I would encourage someone who doesn’t believe in the resurrection but does believe in Christ to not be complacent and satisfied with that answer. Keep praying, keep reading, and keep in conversation with other Christians who have different ways of understanding it. I would give the same advice to someone who does believe in the resurrection. When we decide we have all the answers, stop wrestling, or don’t need help from God or anyone else anymore, that’s when we should start questioning whether we can really be called Christian.
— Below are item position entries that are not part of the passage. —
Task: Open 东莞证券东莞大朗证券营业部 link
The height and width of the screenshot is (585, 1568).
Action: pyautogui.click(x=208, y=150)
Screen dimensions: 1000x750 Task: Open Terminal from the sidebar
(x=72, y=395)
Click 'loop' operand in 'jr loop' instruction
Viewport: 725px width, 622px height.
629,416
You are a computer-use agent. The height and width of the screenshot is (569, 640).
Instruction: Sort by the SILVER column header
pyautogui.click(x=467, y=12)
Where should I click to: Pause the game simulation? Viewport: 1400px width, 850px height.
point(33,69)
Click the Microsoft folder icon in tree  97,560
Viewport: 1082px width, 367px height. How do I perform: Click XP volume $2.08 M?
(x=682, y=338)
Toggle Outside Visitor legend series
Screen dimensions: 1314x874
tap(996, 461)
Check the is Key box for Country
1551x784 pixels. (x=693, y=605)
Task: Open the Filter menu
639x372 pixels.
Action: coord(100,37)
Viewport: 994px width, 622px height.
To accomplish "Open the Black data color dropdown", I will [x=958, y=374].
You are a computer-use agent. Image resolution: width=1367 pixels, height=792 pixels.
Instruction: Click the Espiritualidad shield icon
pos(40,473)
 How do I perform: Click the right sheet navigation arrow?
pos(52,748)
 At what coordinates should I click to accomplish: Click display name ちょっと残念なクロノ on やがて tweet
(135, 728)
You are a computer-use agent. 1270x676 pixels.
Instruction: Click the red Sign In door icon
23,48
Rosanne: A very interesting and important question. One time, many years ago, the wife of a colleague, who practiced Christian love, worshiped regularly and prayed in the name of Jesus, looked straight into my eyes and said with all seriousness, “No one rises from the dead.” I couldn’t dispute the fact that I personally did not know of anyone who had risen from the dead, but she wasn’t talking about just any person, she was referring to the resurrection of Jesus. For her, it was more than just improbable that Christ was resurrected from the dead, it was impossible. While she firmly believed this, I had to admit that I thought she was definitely confused about one of the most important claims of Scripture and one of the basic tenets of faith.
Any Christian would have to say that Christ did not stay dead; something happened on Easter morning with the empty tomb, and Scripture tells us in a variety of ways and places the story of Christ’s bodily resurrection. Christ’s resurrection from the dead reminds us of at least two things: 1) death does not have the final and last word over us, and 2) as Christ was raised bodily from the dead to inaugurate a new creation, we, too will be raised from the dead, given new bodies in God’s renewed creation at the last. The resurrection of Christ from the dead is a central truth of Scripture and of our faith. It is this truth that gives us hope to live into a new future with Christ even as we now live in a broken world. Christ’s resurrection from the dead is not an optional tenet of faith, it’s the real deal!